_Task item_
Take the lines in the listing below from the line with "This screenshot has width=1350, height=830." up to and including the line with "Task: Click the skull icon in bottom bar" and set them down exactly, skipping pictures and adding nothing.

_Data_
================

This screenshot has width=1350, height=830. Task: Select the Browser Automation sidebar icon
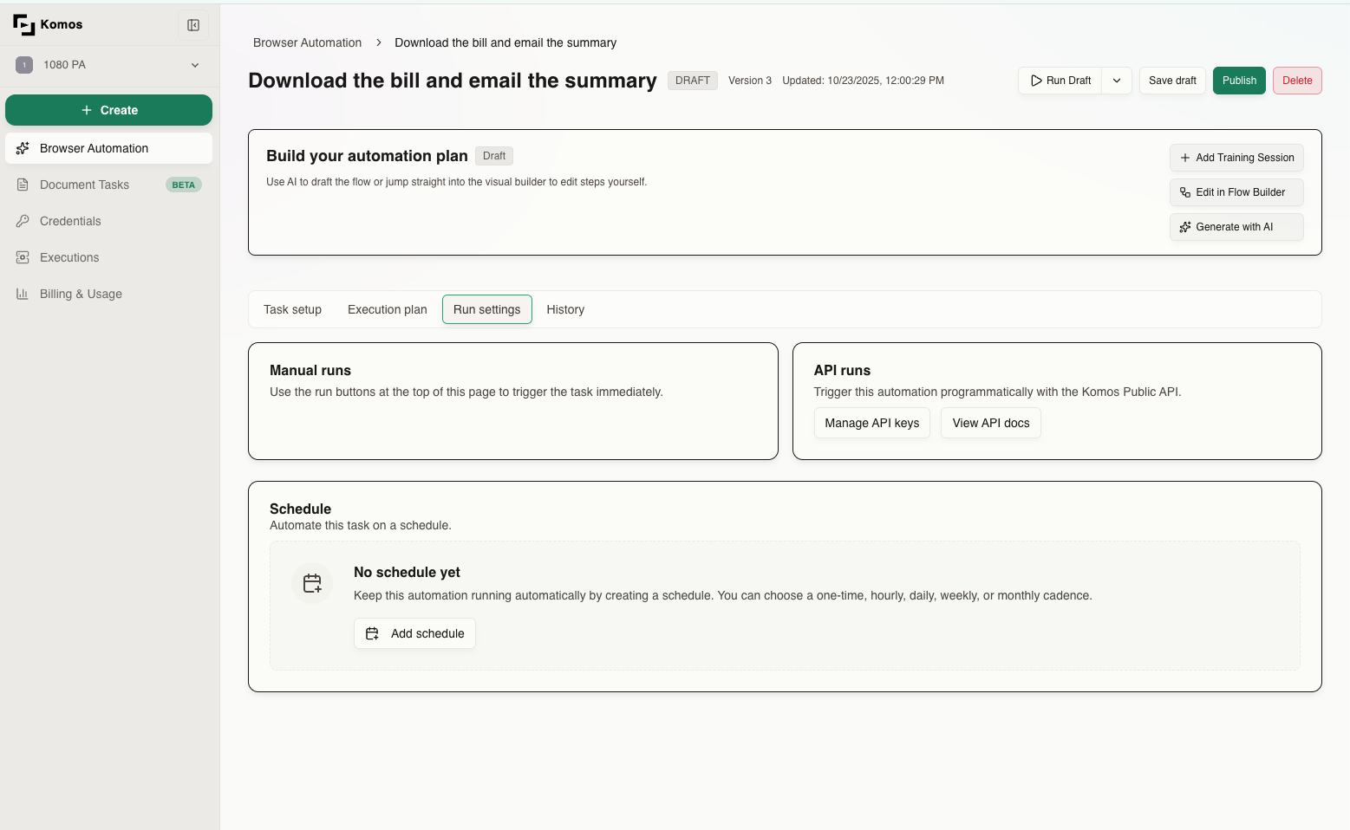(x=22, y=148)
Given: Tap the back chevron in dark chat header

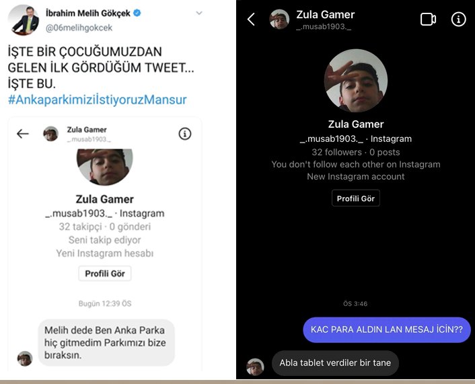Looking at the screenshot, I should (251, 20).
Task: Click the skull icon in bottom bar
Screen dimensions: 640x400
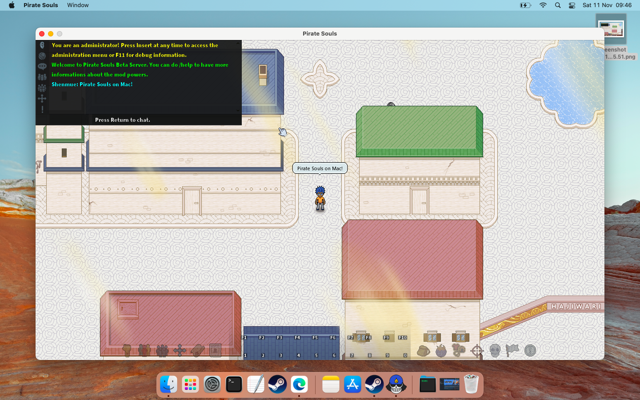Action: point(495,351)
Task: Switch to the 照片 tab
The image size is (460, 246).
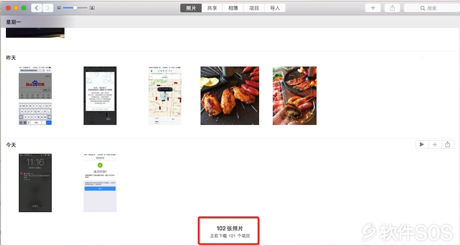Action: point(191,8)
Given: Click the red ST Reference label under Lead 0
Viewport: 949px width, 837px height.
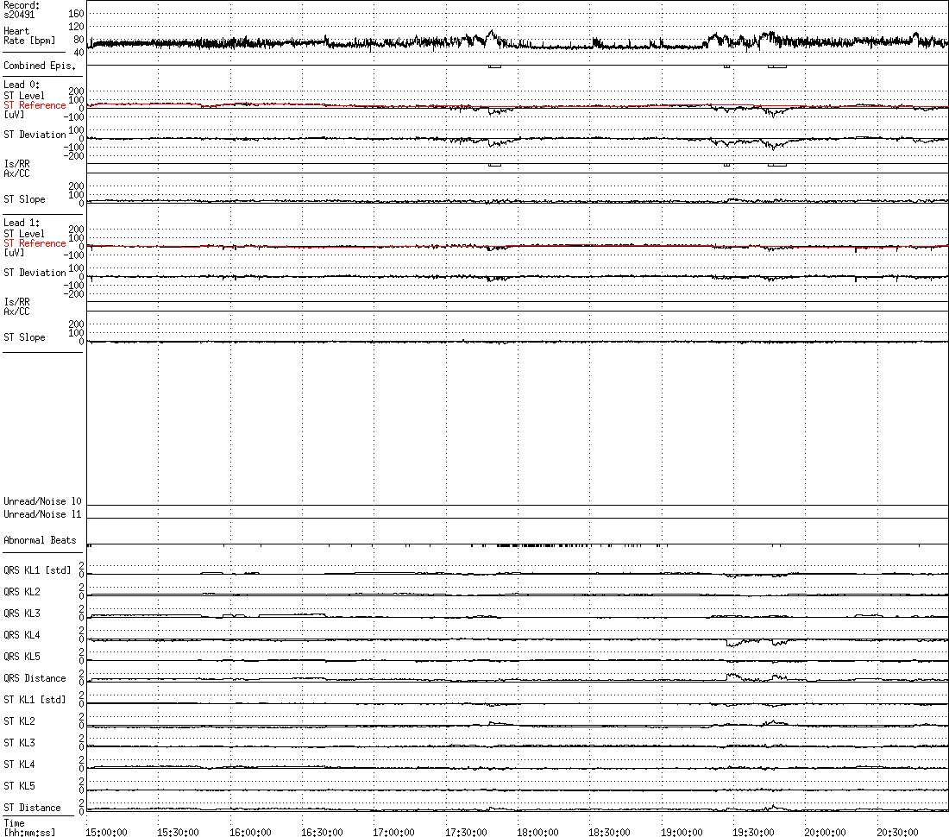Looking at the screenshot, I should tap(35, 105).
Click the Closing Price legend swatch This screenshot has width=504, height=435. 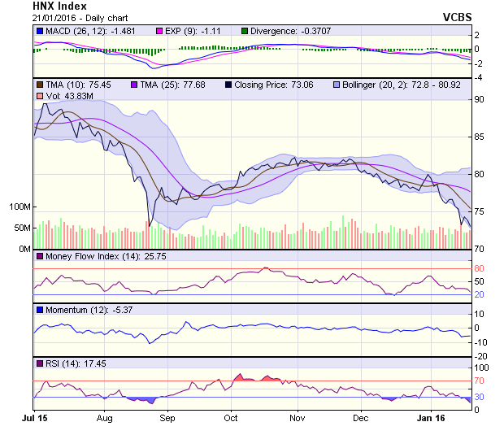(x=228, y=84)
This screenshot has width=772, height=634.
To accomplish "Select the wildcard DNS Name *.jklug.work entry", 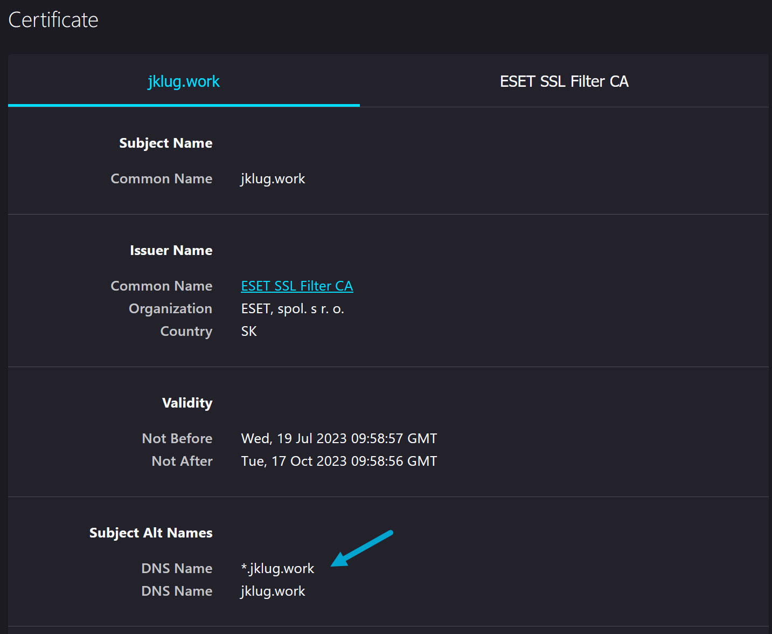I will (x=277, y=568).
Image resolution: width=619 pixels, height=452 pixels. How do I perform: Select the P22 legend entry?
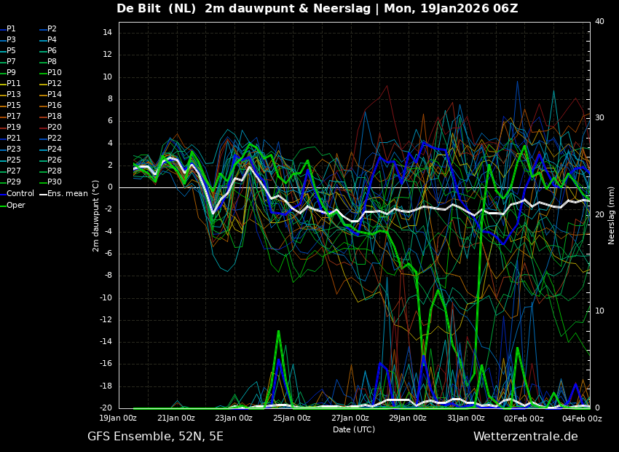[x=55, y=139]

================

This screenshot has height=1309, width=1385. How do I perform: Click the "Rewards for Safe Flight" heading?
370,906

================

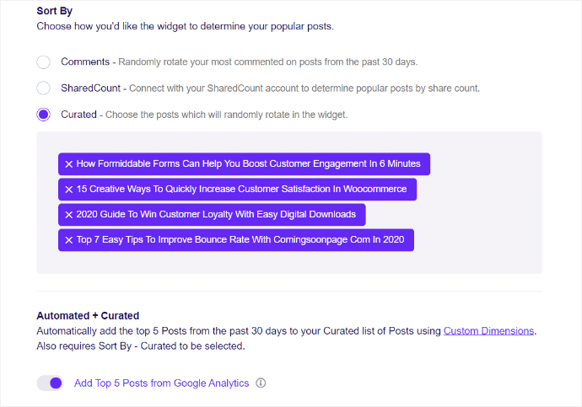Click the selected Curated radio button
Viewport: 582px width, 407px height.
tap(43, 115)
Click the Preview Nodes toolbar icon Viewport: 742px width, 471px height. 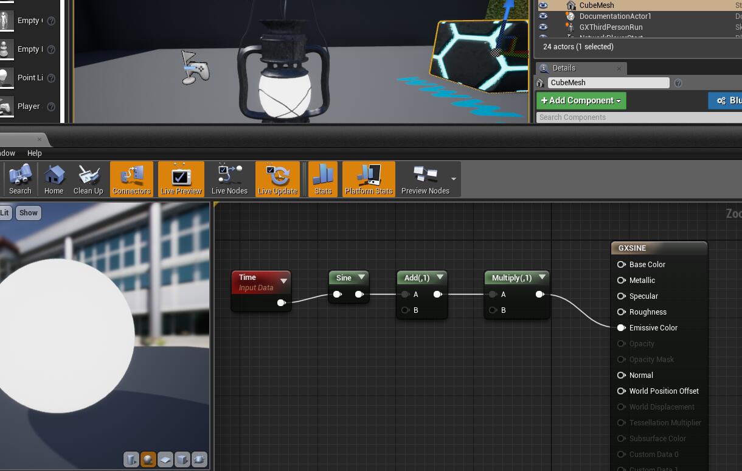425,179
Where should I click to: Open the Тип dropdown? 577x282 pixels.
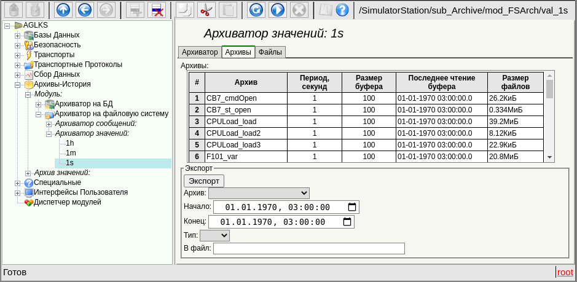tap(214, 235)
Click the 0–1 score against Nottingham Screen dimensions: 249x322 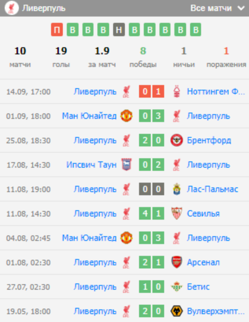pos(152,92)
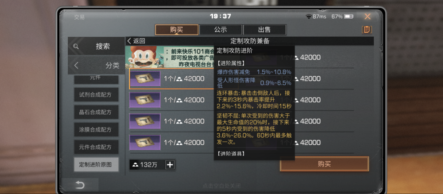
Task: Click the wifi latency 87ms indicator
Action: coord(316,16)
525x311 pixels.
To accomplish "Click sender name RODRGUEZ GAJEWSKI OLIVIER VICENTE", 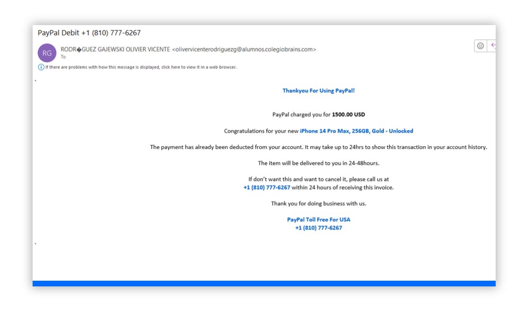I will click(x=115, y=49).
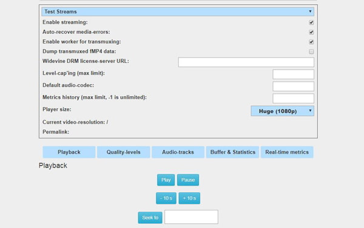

================

_Exercise result_
This screenshot has width=1350, height=830. Task: Select the Browser Automation sidebar icon
(x=22, y=148)
Given: Tap the back chevron in dark chat header

Looking at the screenshot, I should (251, 20).
Task: Click the skull icon in bottom bar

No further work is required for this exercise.